Les données obtenues de la station interplanétaire Mars Express de l'Agence spatiale européenne en 2018 suggèrent qu'il pourrait y avoir un lac souterrain au pôle sud de la planète rouge. Cependant, une nouvelle étude menée par des paléontologues de l'Institut de géophysique de l'Université du Texas à Austin réfute cette hypothèse. Très probablement, il y a quelques années, les scientifiques ont confondu la roche volcanique ordinaire avec de l'eau.
"Pour que l'eau reste à l'état liquide si près de la surface, il faut un milieu très salin et une puissante source de chaleur, mais cela ne correspond pas à ce que l'on sait de cette région", explique Cyril Grima, l'un des auteurs de l'étude.
En 2018, les scientifiques ont analysé les données du radar MARSIS, qui est situé sur le vaisseau spatial Mars Express. C'est lui qui a remarqué une zone hautement réfléchissante au pôle sud de la planète rouge, ce qui pourrait indiquer la présence d'eau liquide à faible profondeur sous la surface. Désormais, les scientifiques ont placé les signatures radar dans un contexte mondial. Pour ce faire, ils ont ajouté une calotte glaciaire imaginaire à la carte radar de Mars, construite sur la base des données MARSIS pendant trois ans.

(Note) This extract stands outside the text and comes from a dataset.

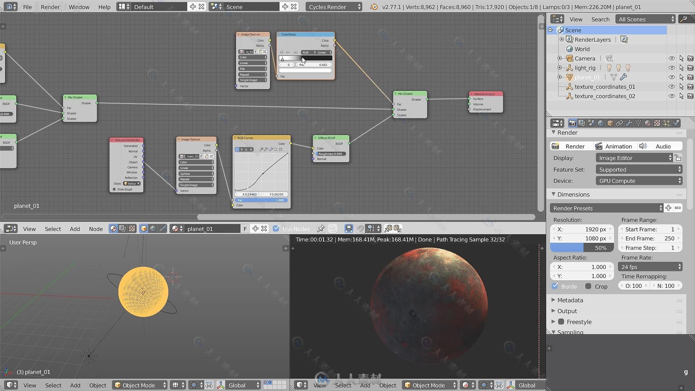Screen dimensions: 695x391
Task: Enable Border render checkbox
Action: (x=555, y=286)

Grâce à cela, ils ont pu simuler l'apparence de Mars avec une calotte glaciaire de plus de 1,5 km d'épaisseur. La glace affectant la propagation des ondes radio, lors de la simulation, des zones hautement réfléchissantes sont apparues dans différentes régions de la planète, y compris sur des plaines volcaniques. Les scientifiques pensent que la zone hautement réfléchissante au pôle sud est en fait une parcelle de roche volcanique et non un lac, comme certains chercheurs le pensaient auparavant.
Bien que la nouvelle étude réfute les données sur les réserves d'eau de Mars au pôle sud, elle aidera à en savoir plus sur l'histoire de la planète rouge.